++++ Data supplied

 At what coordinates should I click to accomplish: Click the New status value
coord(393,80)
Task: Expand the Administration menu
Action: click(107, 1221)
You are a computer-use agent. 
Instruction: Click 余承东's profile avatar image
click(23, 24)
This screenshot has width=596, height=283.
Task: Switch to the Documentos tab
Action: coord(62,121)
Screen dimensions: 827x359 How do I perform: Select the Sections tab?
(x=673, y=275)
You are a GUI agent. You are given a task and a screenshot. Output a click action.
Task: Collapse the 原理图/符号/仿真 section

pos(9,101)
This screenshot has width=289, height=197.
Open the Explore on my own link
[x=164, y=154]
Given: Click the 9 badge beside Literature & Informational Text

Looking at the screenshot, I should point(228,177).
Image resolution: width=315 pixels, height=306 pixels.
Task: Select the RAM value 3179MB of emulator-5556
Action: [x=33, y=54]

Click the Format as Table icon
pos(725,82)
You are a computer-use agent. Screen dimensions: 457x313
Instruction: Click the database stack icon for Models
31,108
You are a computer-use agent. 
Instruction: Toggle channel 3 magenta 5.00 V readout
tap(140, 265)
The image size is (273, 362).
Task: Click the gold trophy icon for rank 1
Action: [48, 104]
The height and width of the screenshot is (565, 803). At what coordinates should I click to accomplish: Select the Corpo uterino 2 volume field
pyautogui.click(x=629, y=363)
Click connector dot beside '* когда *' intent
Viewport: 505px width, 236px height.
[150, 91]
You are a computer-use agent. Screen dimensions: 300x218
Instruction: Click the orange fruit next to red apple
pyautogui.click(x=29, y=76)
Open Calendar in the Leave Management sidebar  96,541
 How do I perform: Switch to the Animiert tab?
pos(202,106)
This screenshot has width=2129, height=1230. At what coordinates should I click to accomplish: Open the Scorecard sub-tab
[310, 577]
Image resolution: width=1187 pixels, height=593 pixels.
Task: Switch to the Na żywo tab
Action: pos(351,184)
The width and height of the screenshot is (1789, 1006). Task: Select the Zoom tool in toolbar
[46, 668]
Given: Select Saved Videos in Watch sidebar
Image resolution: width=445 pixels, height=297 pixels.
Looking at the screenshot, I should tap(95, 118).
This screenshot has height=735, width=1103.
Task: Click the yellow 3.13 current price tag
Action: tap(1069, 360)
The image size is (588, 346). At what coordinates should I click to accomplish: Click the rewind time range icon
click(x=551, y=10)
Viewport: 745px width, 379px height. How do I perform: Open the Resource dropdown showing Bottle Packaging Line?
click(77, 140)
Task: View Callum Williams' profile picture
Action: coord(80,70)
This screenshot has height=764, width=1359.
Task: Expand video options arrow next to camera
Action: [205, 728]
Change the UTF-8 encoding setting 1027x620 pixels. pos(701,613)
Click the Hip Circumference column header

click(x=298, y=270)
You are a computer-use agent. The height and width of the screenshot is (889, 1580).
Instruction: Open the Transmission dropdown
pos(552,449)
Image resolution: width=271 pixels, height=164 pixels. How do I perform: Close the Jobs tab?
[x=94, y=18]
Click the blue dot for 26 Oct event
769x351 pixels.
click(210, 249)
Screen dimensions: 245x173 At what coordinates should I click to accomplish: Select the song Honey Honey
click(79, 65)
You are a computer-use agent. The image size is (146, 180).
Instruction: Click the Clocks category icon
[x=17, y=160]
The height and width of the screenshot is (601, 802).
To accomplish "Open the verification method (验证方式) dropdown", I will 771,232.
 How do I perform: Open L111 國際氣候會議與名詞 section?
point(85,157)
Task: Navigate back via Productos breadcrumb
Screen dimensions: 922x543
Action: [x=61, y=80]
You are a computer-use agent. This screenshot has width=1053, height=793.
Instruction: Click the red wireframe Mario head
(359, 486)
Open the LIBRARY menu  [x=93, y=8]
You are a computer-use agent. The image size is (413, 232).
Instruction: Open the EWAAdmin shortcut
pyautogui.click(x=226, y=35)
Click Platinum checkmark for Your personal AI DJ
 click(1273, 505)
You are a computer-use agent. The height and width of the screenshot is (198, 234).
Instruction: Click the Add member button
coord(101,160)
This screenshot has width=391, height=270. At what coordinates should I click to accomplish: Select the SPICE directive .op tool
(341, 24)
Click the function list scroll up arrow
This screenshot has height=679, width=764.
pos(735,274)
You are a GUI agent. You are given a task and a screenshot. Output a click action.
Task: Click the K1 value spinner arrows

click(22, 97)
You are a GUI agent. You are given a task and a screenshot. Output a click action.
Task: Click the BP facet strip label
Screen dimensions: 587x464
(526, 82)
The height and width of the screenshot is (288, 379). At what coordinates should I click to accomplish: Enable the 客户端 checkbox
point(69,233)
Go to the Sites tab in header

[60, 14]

++++++++

State how many lines in the rows above contain the string "profile". Give only the number.

2